It usually takes about a half hour longer at that temp.
Pizza dough works the same.


----------



## haunted (Jul 24, 2011)

If your water heater has a flat top, you can put the bowl of dough on top of that and it will rise.
Also you can turn the oven on warm for a few minutes, turn it off and let the oven cool a little bit then put the dough in there.


----------



## lyncecelia (Apr 18, 2014)

Thank you everyone for all the tips! I really appreciate it!


----------



## Shin (Mar 25, 2014)

It took me forever to find out the reason I was having problems with yeast breads was not giving the yeast enough time to proof before mixing it in the flour, and not keeping the dough in a warm place.

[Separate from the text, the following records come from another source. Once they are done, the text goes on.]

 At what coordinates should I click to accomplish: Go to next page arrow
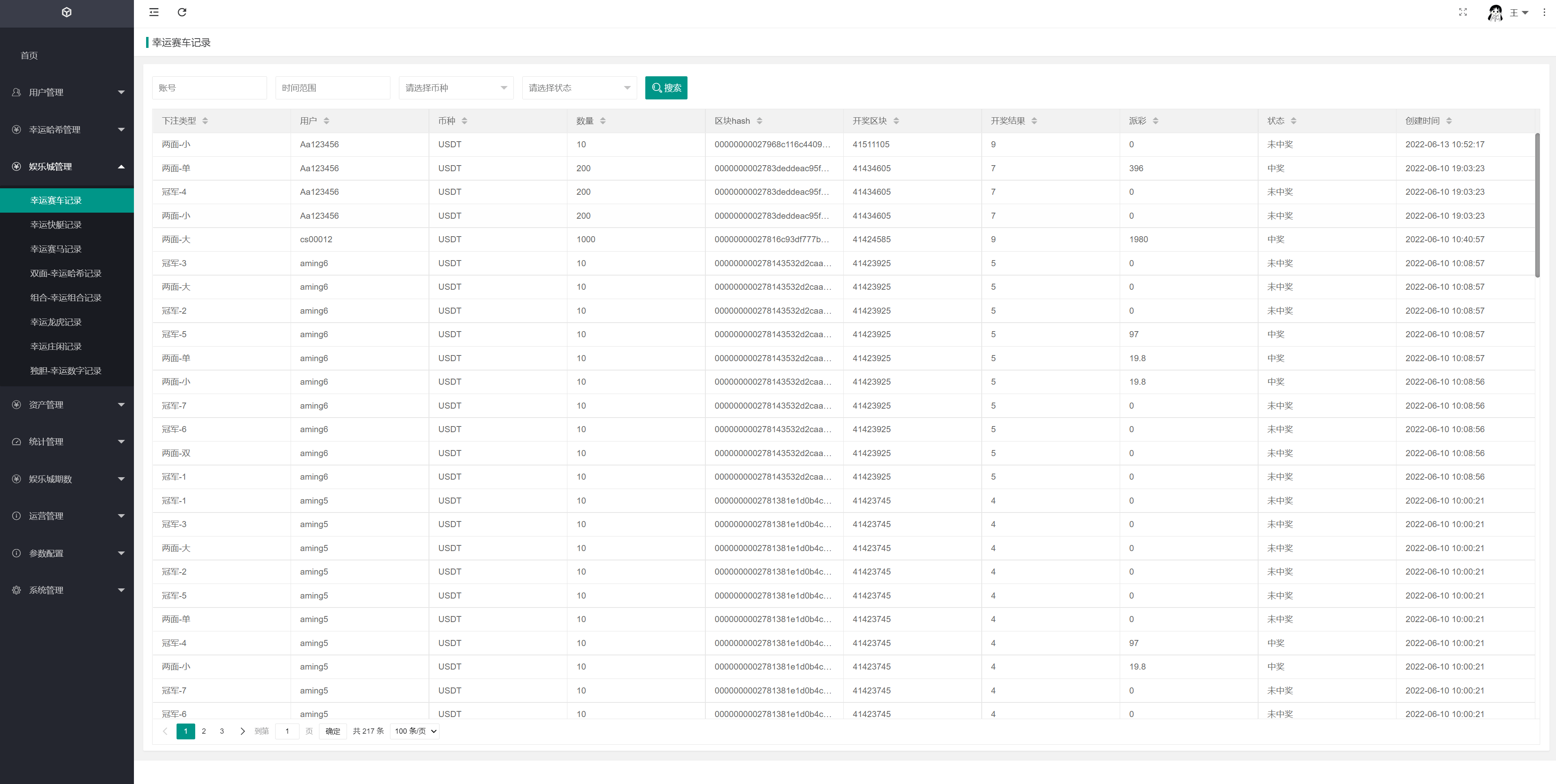click(242, 731)
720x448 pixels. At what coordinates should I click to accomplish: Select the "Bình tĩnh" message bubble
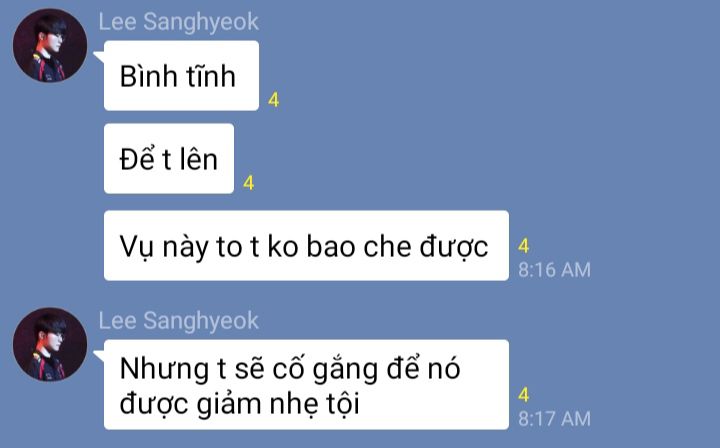tap(181, 76)
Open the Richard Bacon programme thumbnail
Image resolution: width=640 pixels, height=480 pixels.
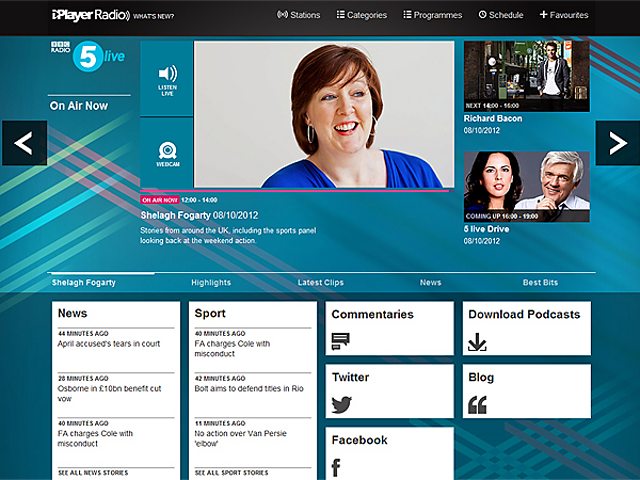tap(527, 76)
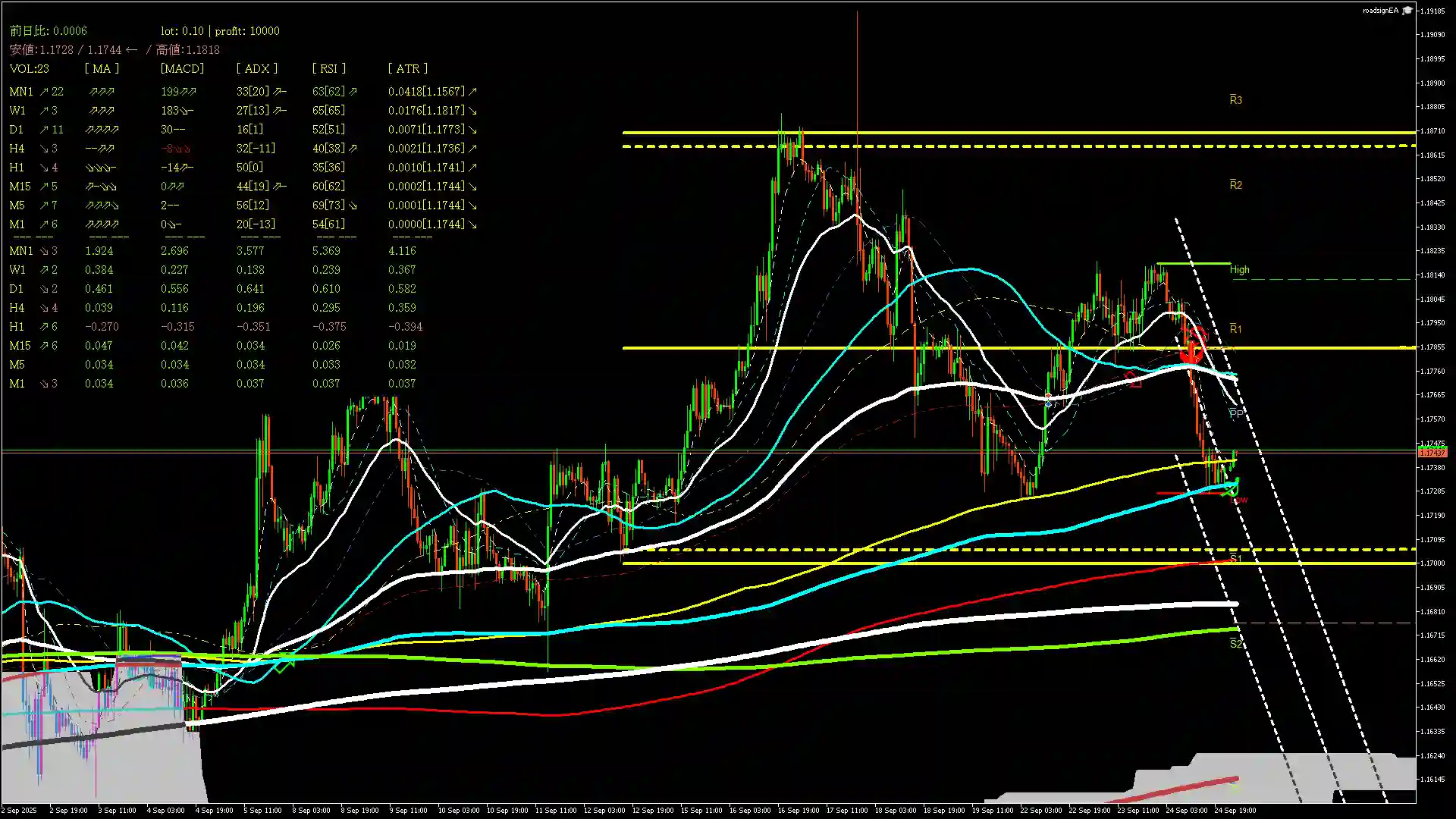This screenshot has height=819, width=1456.
Task: Click the green High level label
Action: pos(1239,270)
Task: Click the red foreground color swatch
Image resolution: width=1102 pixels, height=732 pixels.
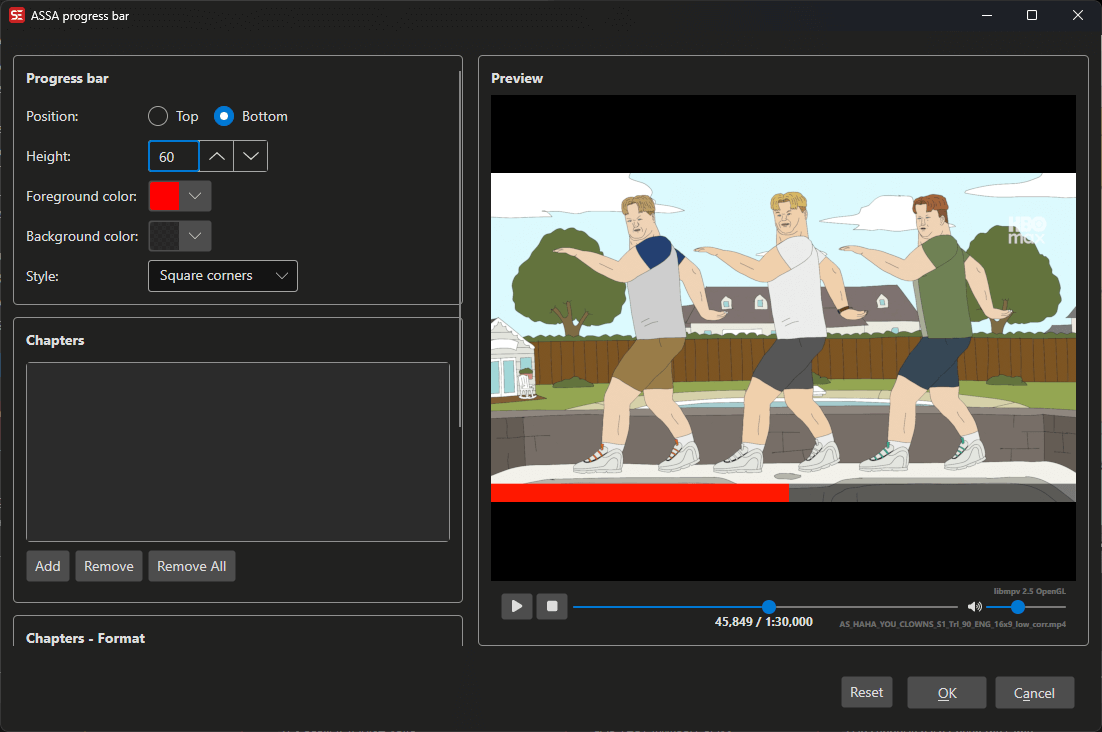Action: [x=164, y=196]
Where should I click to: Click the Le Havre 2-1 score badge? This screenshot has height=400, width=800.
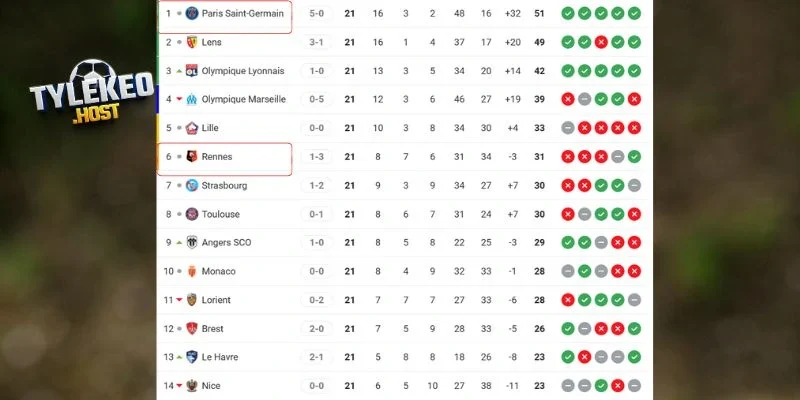[316, 357]
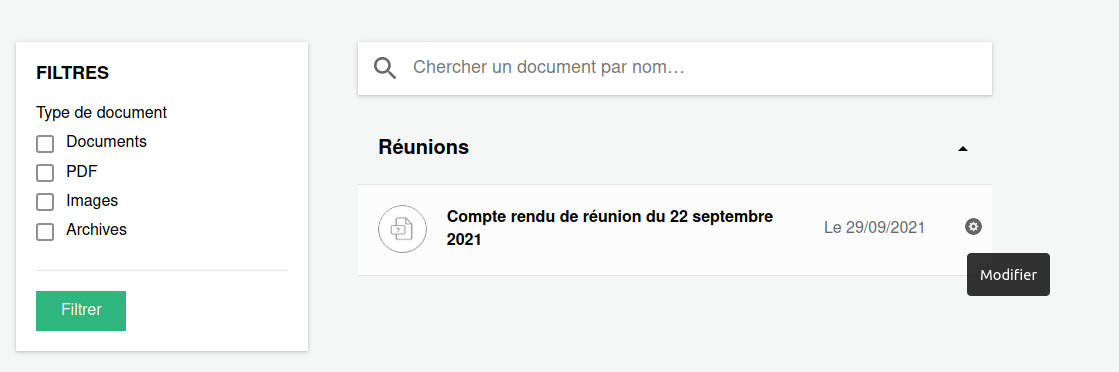The height and width of the screenshot is (372, 1119).
Task: Open Compte rendu de réunion du 22 septembre
Action: (x=609, y=228)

And then I had to learn to knead it enough!


----------



## newfieannie (Dec 24, 2006)

just don't put your dough down in the furnace room and go out in the garden for several hours and forget about it. when you open that door it will be coming to meet you and will only be good for frying out into dough gobs. ~Georgia


----------



## countryfied2011 (Jul 5, 2011)

newfieannie said:


> just don't put your dough down in the furnace room and go out in the garden for several hours and forget about it. when you open that door it will be coming to meet you and will only be good for frying out into dough gobs. ~Georgia


omg, I almost spit my water all over the computer....I can just imagine this happning....Actually I had it happen to a can of biscuits in my car. I was driving down the road with groceries in the back seat(it was really hot that day and I had a lot of errands to do) all of sudden i hear this big poof...biscuit dough started going all over the back seat of the car...

The bread I make only has to rise 1 time and I do it on top of the stove, in the summer time I stick it outside..lol I have a Excalibur and know it will rise in there but never think about it. Mine rises in about 40 minutes on top of the stove.


----------